_What this task involves:_
Reproduce the listing verbatim, starting at the line containing "Open help icon for Tesouro Selic 2027" and ending after the line containing "Looking at the screenshot, I should [37, 382].".

_Extracted entries:_

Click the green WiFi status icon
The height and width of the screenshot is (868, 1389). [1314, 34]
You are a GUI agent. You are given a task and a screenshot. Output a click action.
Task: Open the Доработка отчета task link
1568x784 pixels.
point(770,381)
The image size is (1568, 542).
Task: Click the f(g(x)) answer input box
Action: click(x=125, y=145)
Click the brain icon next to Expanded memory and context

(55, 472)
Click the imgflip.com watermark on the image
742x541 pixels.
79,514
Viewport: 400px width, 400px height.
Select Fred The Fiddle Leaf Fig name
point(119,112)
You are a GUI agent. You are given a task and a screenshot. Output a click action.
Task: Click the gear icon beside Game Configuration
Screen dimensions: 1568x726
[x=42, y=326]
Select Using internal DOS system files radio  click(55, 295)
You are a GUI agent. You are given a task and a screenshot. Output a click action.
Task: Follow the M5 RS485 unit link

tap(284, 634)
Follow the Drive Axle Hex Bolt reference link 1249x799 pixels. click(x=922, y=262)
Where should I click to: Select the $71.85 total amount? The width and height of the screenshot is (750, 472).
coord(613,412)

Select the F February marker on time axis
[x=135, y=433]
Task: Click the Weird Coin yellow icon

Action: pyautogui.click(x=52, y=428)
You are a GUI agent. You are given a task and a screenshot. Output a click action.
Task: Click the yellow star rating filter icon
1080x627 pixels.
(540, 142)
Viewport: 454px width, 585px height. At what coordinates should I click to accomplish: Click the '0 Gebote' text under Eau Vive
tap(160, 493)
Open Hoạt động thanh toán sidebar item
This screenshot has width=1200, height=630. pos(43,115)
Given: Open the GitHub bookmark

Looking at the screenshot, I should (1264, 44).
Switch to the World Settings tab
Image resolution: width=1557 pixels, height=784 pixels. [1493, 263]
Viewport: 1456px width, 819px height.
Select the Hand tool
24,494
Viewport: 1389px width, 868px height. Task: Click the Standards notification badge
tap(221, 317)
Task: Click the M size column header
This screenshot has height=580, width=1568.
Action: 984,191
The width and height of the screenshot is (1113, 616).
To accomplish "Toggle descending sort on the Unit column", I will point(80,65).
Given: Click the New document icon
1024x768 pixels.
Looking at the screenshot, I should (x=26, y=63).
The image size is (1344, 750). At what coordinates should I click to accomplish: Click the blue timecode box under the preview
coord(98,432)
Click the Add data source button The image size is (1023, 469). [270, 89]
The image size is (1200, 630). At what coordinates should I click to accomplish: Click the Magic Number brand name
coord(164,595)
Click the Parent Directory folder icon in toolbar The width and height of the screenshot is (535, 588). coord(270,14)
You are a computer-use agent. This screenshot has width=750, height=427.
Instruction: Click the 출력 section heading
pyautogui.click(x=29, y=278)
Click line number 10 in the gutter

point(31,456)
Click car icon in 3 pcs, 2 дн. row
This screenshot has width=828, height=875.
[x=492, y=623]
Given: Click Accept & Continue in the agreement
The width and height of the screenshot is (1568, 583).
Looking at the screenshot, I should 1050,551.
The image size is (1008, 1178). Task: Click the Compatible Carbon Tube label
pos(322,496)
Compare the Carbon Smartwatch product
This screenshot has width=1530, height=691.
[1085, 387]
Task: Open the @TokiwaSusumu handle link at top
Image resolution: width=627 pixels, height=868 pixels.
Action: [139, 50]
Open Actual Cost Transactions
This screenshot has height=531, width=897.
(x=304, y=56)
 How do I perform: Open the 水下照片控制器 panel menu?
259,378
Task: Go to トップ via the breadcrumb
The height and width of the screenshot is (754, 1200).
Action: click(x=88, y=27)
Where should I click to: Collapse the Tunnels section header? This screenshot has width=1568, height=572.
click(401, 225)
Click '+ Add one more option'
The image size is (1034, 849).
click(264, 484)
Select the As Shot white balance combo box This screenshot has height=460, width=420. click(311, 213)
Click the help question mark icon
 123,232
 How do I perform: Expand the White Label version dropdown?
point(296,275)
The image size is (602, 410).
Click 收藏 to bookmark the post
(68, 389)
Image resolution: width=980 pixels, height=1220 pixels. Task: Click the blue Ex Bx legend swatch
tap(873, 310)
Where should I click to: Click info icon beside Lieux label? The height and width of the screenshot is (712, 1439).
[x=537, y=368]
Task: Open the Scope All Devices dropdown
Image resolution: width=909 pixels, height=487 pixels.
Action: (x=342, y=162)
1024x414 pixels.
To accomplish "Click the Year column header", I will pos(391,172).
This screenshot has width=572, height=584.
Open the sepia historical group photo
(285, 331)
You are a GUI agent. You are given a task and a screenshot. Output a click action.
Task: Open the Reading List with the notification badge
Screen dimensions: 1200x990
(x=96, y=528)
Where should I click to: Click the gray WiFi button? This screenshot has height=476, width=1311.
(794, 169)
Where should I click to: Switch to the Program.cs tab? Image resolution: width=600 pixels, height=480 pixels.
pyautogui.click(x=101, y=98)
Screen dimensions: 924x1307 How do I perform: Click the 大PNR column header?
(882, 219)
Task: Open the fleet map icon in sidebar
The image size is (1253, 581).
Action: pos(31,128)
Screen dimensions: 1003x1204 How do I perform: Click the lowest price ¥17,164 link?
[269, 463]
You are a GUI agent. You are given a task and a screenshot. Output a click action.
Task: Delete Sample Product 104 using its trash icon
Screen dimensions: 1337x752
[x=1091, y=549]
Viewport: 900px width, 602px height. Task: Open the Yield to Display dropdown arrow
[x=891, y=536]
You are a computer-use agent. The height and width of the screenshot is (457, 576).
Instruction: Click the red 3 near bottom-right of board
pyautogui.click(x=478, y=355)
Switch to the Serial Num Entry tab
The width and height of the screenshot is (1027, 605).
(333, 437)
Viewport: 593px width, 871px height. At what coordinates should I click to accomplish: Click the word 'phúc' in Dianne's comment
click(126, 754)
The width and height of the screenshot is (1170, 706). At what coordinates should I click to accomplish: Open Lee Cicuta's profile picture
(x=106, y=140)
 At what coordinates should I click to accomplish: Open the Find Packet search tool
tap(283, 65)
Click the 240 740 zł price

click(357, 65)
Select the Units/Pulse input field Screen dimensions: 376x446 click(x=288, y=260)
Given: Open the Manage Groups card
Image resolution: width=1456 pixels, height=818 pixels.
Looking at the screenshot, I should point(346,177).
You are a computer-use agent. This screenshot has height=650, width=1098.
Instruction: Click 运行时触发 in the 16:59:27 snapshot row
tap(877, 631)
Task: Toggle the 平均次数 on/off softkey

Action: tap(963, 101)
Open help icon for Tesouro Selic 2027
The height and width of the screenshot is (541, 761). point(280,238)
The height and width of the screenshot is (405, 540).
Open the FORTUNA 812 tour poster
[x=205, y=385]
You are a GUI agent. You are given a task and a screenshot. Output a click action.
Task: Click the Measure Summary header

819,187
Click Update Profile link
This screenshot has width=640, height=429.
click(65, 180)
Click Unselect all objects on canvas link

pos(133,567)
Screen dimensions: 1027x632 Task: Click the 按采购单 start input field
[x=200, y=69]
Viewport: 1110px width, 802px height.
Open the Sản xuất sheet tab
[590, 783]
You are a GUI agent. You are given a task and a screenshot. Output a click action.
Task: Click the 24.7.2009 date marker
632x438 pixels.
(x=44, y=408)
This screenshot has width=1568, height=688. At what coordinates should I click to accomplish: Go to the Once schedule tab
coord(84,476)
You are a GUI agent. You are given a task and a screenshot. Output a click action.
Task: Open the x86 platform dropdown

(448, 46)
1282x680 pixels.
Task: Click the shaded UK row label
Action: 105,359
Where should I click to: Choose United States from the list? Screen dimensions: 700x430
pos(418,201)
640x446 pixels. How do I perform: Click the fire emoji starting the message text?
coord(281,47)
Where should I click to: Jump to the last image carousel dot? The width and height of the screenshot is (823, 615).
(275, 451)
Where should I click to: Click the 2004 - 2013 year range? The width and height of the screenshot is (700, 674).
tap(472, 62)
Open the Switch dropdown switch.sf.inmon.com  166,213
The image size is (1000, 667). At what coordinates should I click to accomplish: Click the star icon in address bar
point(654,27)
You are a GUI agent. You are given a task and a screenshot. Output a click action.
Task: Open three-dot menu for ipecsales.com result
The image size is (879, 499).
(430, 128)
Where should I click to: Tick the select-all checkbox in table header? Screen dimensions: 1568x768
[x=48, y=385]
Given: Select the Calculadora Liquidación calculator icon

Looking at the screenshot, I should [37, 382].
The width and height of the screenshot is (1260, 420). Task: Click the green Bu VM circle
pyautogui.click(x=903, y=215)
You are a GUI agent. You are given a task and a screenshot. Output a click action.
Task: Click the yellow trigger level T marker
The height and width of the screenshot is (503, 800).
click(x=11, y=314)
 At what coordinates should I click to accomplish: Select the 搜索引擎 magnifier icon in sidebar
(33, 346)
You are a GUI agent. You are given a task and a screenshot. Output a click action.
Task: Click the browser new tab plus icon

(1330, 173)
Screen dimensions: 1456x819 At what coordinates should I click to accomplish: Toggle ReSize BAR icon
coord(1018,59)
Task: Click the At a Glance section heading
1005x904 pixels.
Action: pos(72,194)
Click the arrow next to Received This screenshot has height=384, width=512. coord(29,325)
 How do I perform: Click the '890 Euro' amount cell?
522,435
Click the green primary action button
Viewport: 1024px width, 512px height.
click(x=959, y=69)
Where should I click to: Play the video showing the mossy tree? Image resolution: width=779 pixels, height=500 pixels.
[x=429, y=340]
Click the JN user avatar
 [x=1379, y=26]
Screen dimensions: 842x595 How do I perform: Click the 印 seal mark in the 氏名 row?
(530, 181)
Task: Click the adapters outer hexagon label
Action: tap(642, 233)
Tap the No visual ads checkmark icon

_Written reply:_
Open help icon for Tesouro Selic 2027
The height and width of the screenshot is (541, 761). point(280,238)
The height and width of the screenshot is (405, 540).
Open the FORTUNA 812 tour poster
[x=205, y=385]
You are a GUI agent. You are given a task and a screenshot. Output a click action.
Task: Click the Measure Summary header

819,187
Click Update Profile link
This screenshot has width=640, height=429.
click(65, 180)
Click Unselect all objects on canvas link

pos(133,567)
Screen dimensions: 1027x632 Task: Click the 按采购单 start input field
[x=200, y=69]
Viewport: 1110px width, 802px height.
Open the Sản xuất sheet tab
[590, 783]
You are a GUI agent. You are given a task and a screenshot. Output a click action.
Task: Click the 24.7.2009 date marker
632x438 pixels.
(x=44, y=408)
This screenshot has width=1568, height=688. At what coordinates should I click to accomplish: Go to the Once schedule tab
coord(84,476)
You are a GUI agent. You are given a task and a screenshot. Output a click action.
Task: Open the x86 platform dropdown

(448, 46)
1282x680 pixels.
Task: Click the shaded UK row label
Action: 105,359
Where should I click to: Choose United States from the list? Screen dimensions: 700x430
pos(418,201)
640x446 pixels. How do I perform: Click the fire emoji starting the message text?
coord(281,47)
Where should I click to: Jump to the last image carousel dot? The width and height of the screenshot is (823, 615).
(275, 451)
Where should I click to: Click the 2004 - 2013 year range? The width and height of the screenshot is (700, 674).
tap(472, 62)
Open the Switch dropdown switch.sf.inmon.com  166,213
The image size is (1000, 667). At what coordinates should I click to accomplish: Click the star icon in address bar
point(654,27)
You are a GUI agent. You are given a task and a screenshot. Output a click action.
Task: Open three-dot menu for ipecsales.com result
The image size is (879, 499).
(430, 128)
Where should I click to: Tick the select-all checkbox in table header? Screen dimensions: 1568x768
[x=48, y=385]
Given: Select the Calculadora Liquidación calculator icon

Looking at the screenshot, I should [37, 382].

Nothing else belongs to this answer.